=== Begin Enclosure ===
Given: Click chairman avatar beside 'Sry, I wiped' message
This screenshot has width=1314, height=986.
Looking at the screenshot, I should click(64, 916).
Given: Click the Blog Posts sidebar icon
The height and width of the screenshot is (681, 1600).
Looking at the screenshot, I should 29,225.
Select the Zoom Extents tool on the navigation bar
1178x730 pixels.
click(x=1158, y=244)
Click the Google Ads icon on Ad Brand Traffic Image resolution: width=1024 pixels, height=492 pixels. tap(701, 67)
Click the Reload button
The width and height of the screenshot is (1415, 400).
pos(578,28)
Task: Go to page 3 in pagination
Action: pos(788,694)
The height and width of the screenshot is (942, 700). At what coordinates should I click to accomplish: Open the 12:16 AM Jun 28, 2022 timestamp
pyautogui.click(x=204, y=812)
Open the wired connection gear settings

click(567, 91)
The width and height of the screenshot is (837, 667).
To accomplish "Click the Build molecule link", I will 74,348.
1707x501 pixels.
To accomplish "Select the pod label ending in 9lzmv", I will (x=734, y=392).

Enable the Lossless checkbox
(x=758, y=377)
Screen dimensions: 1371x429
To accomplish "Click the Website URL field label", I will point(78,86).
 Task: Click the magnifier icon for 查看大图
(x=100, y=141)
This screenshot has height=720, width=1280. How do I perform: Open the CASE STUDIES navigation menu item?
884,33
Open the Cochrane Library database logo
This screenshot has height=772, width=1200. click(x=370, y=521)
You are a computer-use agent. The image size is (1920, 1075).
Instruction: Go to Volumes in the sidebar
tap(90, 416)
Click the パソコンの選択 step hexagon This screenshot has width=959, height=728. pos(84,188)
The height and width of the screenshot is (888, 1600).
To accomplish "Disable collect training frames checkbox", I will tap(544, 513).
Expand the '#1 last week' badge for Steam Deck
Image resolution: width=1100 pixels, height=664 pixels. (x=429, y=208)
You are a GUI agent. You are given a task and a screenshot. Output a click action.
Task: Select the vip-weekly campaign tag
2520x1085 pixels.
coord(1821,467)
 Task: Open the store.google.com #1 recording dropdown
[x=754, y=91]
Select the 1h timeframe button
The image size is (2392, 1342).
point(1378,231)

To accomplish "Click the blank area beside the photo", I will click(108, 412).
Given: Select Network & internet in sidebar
=== End Enclosure ===
** Exercise prompt **
Your task is to reproduce the records in full, without any alteration.

** Output for this exercise **
Given: Click chairman avatar beside 'Sry, I wiped' message
This screenshot has width=1314, height=986.
Looking at the screenshot, I should click(64, 916).
Given: Click the Blog Posts sidebar icon
The height and width of the screenshot is (681, 1600).
Looking at the screenshot, I should 29,225.
Select the Zoom Extents tool on the navigation bar
1178x730 pixels.
click(x=1158, y=244)
Click the Google Ads icon on Ad Brand Traffic Image resolution: width=1024 pixels, height=492 pixels. tap(701, 67)
Click the Reload button
The width and height of the screenshot is (1415, 400).
pos(578,28)
Task: Go to page 3 in pagination
Action: pos(788,694)
The height and width of the screenshot is (942, 700). At what coordinates should I click to accomplish: Open the 12:16 AM Jun 28, 2022 timestamp
pyautogui.click(x=204, y=812)
Open the wired connection gear settings

click(567, 91)
The width and height of the screenshot is (837, 667).
To accomplish "Click the Build molecule link", I will 74,348.
1707x501 pixels.
To accomplish "Select the pod label ending in 9lzmv", I will (x=734, y=392).

Enable the Lossless checkbox
(x=758, y=377)
Screen dimensions: 1371x429
To accomplish "Click the Website URL field label", I will point(78,86).
 Task: Click the magnifier icon for 查看大图
(x=100, y=141)
This screenshot has height=720, width=1280. How do I perform: Open the CASE STUDIES navigation menu item?
884,33
Open the Cochrane Library database logo
This screenshot has height=772, width=1200. click(x=370, y=521)
You are a computer-use agent. The image size is (1920, 1075).
Instruction: Go to Volumes in the sidebar
tap(90, 416)
Click the パソコンの選択 step hexagon This screenshot has width=959, height=728. pos(84,188)
The height and width of the screenshot is (888, 1600).
To accomplish "Disable collect training frames checkbox", I will tap(544, 513).
Expand the '#1 last week' badge for Steam Deck
Image resolution: width=1100 pixels, height=664 pixels. (x=429, y=208)
You are a GUI agent. You are given a task and a screenshot. Output a click action.
Task: Select the vip-weekly campaign tag
2520x1085 pixels.
coord(1821,467)
 Task: Open the store.google.com #1 recording dropdown
[x=754, y=91]
Select the 1h timeframe button
The image size is (2392, 1342).
point(1378,231)

To accomplish "Click the blank area beside the photo", I will click(108, 412).
Given: Select Network & internet in sidebar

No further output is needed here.